Parini: last days of aristocracy

In 1763 the Abbot Giuseppe Parini composes the poem Il Giorno, a satirical text addressing the inactive, lazy, superficial life of the aristocracy. Pretending to be an ode written in praise and for the education of a Young Gentleman, the poem harshly criticises the parasitic emptiness of noblemen and women. As a parody of a eulogy, Il Giorno deforms the classical poetic style, applying the language and rhetoric of epic and mythological tradition to the frivolous daily activities of the gentleman. The text provides a series of caricatures: first, the Young Lord is scared to death by the word “work”, and his hair stands on end (vv. 54-56):

Ma che? Tu inorridisci, e mostri in capo,
qual istrice pungente, irti i capegli
al suon di mie parole?

Then the text goes on describing the endless series of operations needed for the image of the lord to be restored, with the intervention of an «architect» who is in charge of building his hairstyle. It’s worth noticing that exaggerated hairdressing is a common, recurring target of the Eighteenth-century European social satire and caricature.

William Hogarth, The Five Orders of Perriwigs as They Were Worn at the Late Coronation, Measured Architectonically, November 1761. Source: Wikimedia Commons, public domain

Probably after Samuel Hieronymus Grimm, What! Is This My Son Tom?, June 1774. Source: Wikimedia Commons, public domain.

During this delicate operation, something can always go wrong: suddenly the Lord enrages, is upset, shouts against the hairstylist, crashes his tools, turns everything upside down because him, the hairstylist, is not properly following the French fashion (vv. 514-543):

Lunga fia l’opra tua; né al termin giunta
Prima sarà, che da piú strani eventi
Turbisi e tronchi a la tua impresa il filo.
Fisa i lumi allo speglio, e vedrai quivi
Non di rado il Signor morder le labbra
Impazïente, ed arrossir nel viso.
Sovente ancor, se artificiosa meno
Fia la tua destra, del convulso piede
Udrai lo scalpitar breve e frequente,
Non senza un tronco articolar di voce
Che condanni e minacci. Anco t’aspetta
Veder talvolta il mio Signor gentile
Furïando agitarsi, e destra e manca
Porsi nel crine; e scompigliar con l’ugna
Lo studio di molt’ore in un momento.
Che piú? Se per tuo male un dí vaghezza
D’accordar ti prendesse al suo sembiante
L’edificio del capo, ed oblïassi
Di prender legge da colui che giunse
Pur ier di Francia, ahi quale atroce folgore,
Meschino! allor ti pendería sul capo?
Ché il tuo Signor vedresti ergers’in piedi;
E versando per gli occhi ira e dispetto,
Mille strazi imprecarti; e scender fino
Ad usurpar le infami voci al vulgo
Per farti onta maggiore; e di bastone
Il tergo minacciarti; e vïolento
Rovesciare ogni cosa, al suol spargendo
Rotti cristalli e calamistri e vasi
E pettini ad un tempo.


Thomas Rowlandson, Six Stages of Mending a Face, Dedicated with Respect to the Right Hon.ble Lady Archer, May 29, 1792. Source: The Metropolitan Museum of Art, Creative Commons Universal Public Domain Dedication.

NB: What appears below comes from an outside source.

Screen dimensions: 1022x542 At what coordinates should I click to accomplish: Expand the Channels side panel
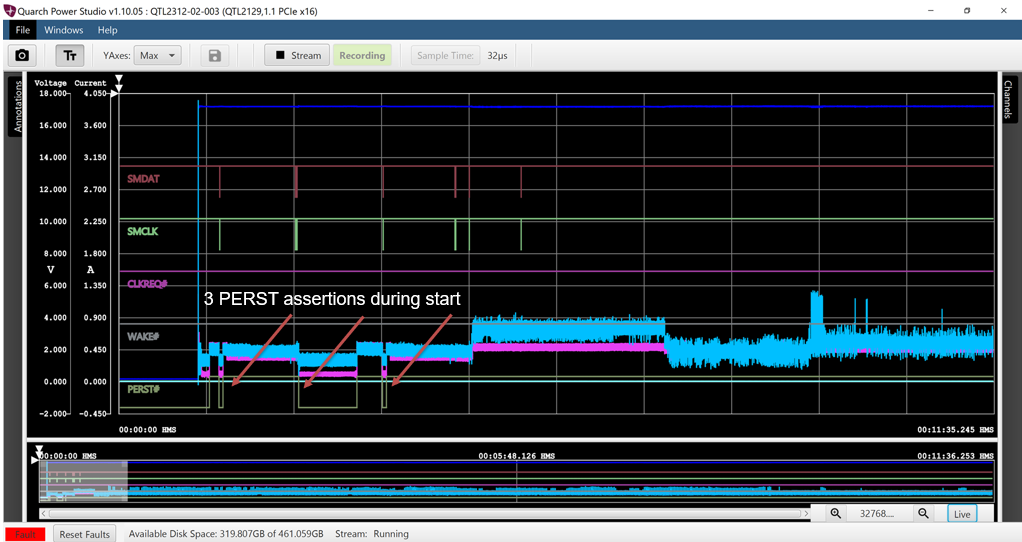(x=1008, y=100)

Once the toilette is accomplished, a painter goes on to portray the Young Lord. Yet, the portrait immediately turns into a caricature: the Lord’s figure is inflexible and full of faults, the face is too dark, the lips too full and the mouth unrestrained, the nose is flattened, the agile limbs and the noble chest don’t seem that agile and noble. The misshaping of the figure is attributed to the mistakes of the painter, to his lack of expertise, but we can suspect that the accidental caricature is not accidental at all.

This misshapen portrait can be compared to the caricatures of  Pier Leone Ghezzi, who is considered among the first professional practitioners of modern caricature.

Dr. Thomas Bentley wearing a wig and a sword. Etching by A. Pond after Pier Leone Ghezzi. Source: Wellcome Images, public domain.

Both Ghezzi’s and Parini’s caricatures explicitly satirise the official portrait as a genre, which was a powerful device of self-fashioning for the ancien régime ruling class, but also the battlefield where the deconstruction of that class begun. Jurij Lotman highlights Goya’s portrait of the Spanish royal family as an example of the ambiguity between celebration and caricature: a slight deformation of the individuals denounces the degeneration of their power.

Francisco Goya, Charles IV of Spain and His Family, 1800, detail. Source: Wikimedia Commons, public domain.











Francisco Goya, Charles IV of Spain and His Family, 1800, detail. Source: Wikimedia Commons, public domain.














As much as Parini’s satirical portrait, Goya’s work is a symptom of the disruption of a whole regime of viewing.